The Four Games in the Casino
And Why We Choose Pain
Welcome back to the lab.
If you spend five minutes on Prediction Market Twitter, you’ll notice a pattern. Everyone is posting PnL screenshots, but they are playing completely different sports on the same field.
To survive here, you need to know which game you are playing. If you try to mix them, you are just liquidity for someone else.
Let’s break down the four archetypes you’ll see in the wild, ranked by Effort, Reward, and Emotional Pain.
Game 1: The Steamroller (The “Sure Thing”)
The Vibe: “Free money! Just bet ‘No’ on nuclear war!”
The Play: Betting max size on “Sure Things” (98% probability) to squeeze out a 2% return.
Effort: Low.
The Trap: You feel like a genius for 6 months. Then, one “impossible” event happens (a court ruling flips, a crypto ETF gets delayed), and you are wiped out.
Verdict: The Trap Door. We don’t play this. Picking up pennies in front of a steamroller is not a strategy; it’s a suicide pact.
Game 2: The Machine (The Speed Bot)

Element and text position data:
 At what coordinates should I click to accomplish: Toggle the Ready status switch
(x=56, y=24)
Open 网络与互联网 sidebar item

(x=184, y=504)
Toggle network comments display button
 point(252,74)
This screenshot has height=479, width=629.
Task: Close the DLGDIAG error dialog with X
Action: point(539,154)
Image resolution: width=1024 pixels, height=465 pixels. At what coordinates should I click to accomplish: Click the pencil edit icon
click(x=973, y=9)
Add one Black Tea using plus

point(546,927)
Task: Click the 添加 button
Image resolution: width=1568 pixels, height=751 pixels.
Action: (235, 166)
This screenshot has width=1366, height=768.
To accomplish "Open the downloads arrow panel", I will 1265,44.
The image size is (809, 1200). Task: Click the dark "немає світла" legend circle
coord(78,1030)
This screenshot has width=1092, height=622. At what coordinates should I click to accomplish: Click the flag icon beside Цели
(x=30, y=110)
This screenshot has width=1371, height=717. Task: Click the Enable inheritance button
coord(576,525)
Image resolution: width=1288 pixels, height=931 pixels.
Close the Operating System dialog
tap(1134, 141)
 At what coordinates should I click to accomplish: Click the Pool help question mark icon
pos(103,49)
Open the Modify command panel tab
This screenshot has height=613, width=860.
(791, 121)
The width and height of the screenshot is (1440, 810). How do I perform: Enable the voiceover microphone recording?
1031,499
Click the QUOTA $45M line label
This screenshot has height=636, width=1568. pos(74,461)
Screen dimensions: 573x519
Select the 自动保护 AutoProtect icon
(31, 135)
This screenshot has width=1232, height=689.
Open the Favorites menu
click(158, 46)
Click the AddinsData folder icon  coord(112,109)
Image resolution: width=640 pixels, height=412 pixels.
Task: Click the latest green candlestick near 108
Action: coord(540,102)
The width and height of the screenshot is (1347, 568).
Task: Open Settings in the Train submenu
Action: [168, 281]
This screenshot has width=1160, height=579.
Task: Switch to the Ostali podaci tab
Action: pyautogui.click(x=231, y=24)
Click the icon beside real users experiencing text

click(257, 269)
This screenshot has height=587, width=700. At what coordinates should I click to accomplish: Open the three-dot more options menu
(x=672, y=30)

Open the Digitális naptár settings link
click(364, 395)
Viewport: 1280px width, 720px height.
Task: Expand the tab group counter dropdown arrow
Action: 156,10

**To do**
1 - In the prediction-market post, what probability do the "Sure Things" bet on in Game 1 carry?
2 - Echo the rows from the line with "The width and height of the screenshot is (1440, 810)." through the last row, including both ends.

**Expected responses**
1 - 98%

2 -
The width and height of the screenshot is (1440, 810). How do I perform: Enable the voiceover microphone recording?
1031,499
Click the QUOTA $45M line label
This screenshot has height=636, width=1568. pos(74,461)
Screen dimensions: 573x519
Select the 自动保护 AutoProtect icon
(31, 135)
This screenshot has width=1232, height=689.
Open the Favorites menu
click(158, 46)
Click the AddinsData folder icon  coord(112,109)
Image resolution: width=640 pixels, height=412 pixels.
Task: Click the latest green candlestick near 108
Action: coord(540,102)
The width and height of the screenshot is (1347, 568).
Task: Open Settings in the Train submenu
Action: [168, 281]
This screenshot has width=1160, height=579.
Task: Switch to the Ostali podaci tab
Action: pyautogui.click(x=231, y=24)
Click the icon beside real users experiencing text

click(257, 269)
This screenshot has height=587, width=700. At what coordinates should I click to accomplish: Open the three-dot more options menu
(x=672, y=30)

Open the Digitális naptár settings link
click(364, 395)
Viewport: 1280px width, 720px height.
Task: Expand the tab group counter dropdown arrow
Action: 156,10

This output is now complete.